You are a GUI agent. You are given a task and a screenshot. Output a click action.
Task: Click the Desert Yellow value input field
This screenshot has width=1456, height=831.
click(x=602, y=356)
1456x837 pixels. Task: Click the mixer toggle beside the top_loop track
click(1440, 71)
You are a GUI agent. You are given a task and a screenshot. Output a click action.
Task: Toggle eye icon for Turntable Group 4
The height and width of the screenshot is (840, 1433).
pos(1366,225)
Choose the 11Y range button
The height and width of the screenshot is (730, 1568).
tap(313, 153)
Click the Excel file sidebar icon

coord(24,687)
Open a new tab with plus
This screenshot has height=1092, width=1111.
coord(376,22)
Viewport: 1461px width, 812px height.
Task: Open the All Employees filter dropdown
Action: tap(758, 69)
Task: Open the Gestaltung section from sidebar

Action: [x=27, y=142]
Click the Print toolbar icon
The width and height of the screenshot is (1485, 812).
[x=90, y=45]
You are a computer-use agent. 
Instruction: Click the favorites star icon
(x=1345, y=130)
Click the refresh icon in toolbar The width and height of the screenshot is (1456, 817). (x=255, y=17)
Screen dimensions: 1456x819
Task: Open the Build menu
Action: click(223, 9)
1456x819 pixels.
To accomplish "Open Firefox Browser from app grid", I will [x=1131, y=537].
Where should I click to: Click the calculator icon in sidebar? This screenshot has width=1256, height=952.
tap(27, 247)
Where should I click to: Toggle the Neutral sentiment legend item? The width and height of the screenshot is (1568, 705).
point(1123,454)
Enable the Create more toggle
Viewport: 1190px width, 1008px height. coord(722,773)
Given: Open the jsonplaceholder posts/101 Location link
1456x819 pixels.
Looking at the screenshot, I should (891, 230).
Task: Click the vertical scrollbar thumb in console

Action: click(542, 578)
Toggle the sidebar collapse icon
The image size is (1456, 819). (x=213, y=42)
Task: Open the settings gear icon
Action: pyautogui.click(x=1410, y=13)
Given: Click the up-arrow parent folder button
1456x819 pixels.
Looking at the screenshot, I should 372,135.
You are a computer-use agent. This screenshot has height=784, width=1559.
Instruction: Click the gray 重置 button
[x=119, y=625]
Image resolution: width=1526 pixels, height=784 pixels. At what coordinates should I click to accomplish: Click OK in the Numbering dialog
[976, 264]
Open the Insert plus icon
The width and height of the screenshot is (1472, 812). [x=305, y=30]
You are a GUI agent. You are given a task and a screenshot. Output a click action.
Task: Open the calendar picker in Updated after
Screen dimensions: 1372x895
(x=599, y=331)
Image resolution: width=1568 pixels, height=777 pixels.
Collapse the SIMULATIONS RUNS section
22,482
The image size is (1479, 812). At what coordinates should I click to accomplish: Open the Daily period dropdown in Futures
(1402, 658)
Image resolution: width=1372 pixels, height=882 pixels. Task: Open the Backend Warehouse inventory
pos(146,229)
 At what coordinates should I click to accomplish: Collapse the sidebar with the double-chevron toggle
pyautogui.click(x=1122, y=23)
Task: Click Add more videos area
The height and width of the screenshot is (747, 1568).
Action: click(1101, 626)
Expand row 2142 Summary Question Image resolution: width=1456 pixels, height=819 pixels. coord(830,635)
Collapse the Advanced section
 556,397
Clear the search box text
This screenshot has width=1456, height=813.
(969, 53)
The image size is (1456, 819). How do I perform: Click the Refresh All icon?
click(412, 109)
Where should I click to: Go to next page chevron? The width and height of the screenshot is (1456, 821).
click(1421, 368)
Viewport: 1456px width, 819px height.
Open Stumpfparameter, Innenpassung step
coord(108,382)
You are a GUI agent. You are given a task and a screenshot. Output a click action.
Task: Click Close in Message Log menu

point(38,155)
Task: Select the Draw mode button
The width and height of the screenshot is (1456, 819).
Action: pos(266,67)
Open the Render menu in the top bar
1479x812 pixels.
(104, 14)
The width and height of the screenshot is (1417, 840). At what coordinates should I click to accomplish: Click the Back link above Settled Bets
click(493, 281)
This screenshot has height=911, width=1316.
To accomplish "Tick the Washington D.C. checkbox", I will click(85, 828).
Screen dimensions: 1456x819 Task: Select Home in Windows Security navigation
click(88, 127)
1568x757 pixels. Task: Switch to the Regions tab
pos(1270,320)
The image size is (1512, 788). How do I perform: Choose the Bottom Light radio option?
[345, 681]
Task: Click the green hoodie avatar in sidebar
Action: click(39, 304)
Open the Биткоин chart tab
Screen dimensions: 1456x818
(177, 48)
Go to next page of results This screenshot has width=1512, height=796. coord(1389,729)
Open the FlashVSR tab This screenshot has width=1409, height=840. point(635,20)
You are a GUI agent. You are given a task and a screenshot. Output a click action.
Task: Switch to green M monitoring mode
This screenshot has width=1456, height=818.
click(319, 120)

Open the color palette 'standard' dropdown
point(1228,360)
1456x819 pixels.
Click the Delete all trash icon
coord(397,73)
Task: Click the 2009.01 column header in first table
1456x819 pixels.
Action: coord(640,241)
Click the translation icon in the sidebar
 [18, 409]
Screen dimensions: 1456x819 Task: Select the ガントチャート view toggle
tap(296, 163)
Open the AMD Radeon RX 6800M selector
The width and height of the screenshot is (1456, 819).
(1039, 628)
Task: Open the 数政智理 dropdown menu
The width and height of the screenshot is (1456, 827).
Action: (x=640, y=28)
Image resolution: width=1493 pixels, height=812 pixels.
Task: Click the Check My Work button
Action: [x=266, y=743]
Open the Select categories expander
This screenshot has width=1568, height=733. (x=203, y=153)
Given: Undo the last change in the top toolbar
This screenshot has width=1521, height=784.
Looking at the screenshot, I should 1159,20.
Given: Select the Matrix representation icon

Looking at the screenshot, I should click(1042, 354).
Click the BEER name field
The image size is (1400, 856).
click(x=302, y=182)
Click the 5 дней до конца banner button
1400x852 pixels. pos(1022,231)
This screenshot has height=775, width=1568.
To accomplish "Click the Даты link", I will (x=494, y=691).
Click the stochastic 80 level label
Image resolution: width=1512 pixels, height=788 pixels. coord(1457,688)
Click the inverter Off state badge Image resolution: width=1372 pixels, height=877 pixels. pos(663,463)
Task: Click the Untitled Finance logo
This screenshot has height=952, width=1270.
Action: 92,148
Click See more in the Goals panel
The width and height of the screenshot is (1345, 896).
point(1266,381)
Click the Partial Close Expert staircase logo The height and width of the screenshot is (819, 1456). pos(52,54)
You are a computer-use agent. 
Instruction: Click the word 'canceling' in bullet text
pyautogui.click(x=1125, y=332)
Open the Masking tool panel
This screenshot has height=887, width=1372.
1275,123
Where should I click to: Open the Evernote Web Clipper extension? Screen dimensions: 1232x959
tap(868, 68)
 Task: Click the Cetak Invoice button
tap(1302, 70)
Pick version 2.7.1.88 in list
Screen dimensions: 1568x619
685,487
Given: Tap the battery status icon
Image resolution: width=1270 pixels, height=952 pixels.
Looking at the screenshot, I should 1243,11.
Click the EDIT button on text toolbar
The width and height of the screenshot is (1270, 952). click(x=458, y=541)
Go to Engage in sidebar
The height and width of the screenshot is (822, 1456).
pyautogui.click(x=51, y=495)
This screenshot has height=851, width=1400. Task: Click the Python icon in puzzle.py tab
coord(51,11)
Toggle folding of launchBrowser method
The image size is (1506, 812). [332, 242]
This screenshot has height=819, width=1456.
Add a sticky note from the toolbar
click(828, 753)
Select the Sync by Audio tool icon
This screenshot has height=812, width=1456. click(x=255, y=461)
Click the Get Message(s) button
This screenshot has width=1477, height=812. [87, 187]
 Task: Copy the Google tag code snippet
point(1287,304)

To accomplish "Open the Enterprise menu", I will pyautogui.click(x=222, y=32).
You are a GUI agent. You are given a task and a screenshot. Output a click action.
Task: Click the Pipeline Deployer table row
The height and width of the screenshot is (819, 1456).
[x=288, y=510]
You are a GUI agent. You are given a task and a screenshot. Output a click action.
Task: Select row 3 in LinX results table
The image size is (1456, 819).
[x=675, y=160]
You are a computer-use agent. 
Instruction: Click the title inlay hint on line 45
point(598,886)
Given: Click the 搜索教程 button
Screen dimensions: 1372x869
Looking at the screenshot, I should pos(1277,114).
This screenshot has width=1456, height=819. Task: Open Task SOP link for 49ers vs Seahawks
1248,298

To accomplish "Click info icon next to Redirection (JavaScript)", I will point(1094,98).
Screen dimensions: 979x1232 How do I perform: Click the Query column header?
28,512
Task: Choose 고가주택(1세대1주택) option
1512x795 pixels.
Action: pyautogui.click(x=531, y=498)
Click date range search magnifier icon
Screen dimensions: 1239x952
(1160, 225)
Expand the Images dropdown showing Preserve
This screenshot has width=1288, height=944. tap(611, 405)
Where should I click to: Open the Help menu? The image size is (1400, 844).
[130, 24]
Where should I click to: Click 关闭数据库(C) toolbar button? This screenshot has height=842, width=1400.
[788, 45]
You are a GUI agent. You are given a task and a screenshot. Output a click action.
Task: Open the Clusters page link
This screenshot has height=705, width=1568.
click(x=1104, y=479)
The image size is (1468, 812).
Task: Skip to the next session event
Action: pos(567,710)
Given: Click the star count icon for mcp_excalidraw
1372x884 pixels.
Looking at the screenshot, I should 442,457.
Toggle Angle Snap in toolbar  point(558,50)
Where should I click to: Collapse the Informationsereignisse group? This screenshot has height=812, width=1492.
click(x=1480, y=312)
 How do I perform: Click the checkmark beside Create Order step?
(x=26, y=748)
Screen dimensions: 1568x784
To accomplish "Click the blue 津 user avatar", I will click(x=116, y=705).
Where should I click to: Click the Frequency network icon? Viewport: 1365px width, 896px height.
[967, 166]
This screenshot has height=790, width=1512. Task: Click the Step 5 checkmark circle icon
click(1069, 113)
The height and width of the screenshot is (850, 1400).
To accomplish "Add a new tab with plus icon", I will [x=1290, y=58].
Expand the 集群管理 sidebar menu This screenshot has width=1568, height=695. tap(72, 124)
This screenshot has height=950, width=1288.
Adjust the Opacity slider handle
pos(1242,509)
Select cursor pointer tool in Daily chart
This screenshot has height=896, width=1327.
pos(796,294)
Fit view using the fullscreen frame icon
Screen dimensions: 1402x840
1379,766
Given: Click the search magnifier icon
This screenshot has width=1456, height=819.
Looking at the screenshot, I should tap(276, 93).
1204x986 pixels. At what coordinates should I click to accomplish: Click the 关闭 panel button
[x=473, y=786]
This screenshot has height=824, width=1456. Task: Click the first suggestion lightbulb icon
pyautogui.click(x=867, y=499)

▶ **YOUR ASSIGNMENT**
The listing above holds a line with "Screen dimensions: 1568x784" and a line with "Select cursor pointer tool in Daily chart". Print the stretch from the first through the second, exactly and alone.

▶ **ANSWER TO THIS PROBLEM**
Screen dimensions: 1568x784
To accomplish "Click the blue 津 user avatar", I will click(x=116, y=705).
Where should I click to: Click the Frequency network icon? Viewport: 1365px width, 896px height.
[967, 166]
This screenshot has height=790, width=1512. Task: Click the Step 5 checkmark circle icon
click(1069, 113)
The height and width of the screenshot is (850, 1400).
To accomplish "Add a new tab with plus icon", I will [x=1290, y=58].
Expand the 集群管理 sidebar menu This screenshot has width=1568, height=695. tap(72, 124)
This screenshot has height=950, width=1288.
Adjust the Opacity slider handle
pos(1242,509)
Select cursor pointer tool in Daily chart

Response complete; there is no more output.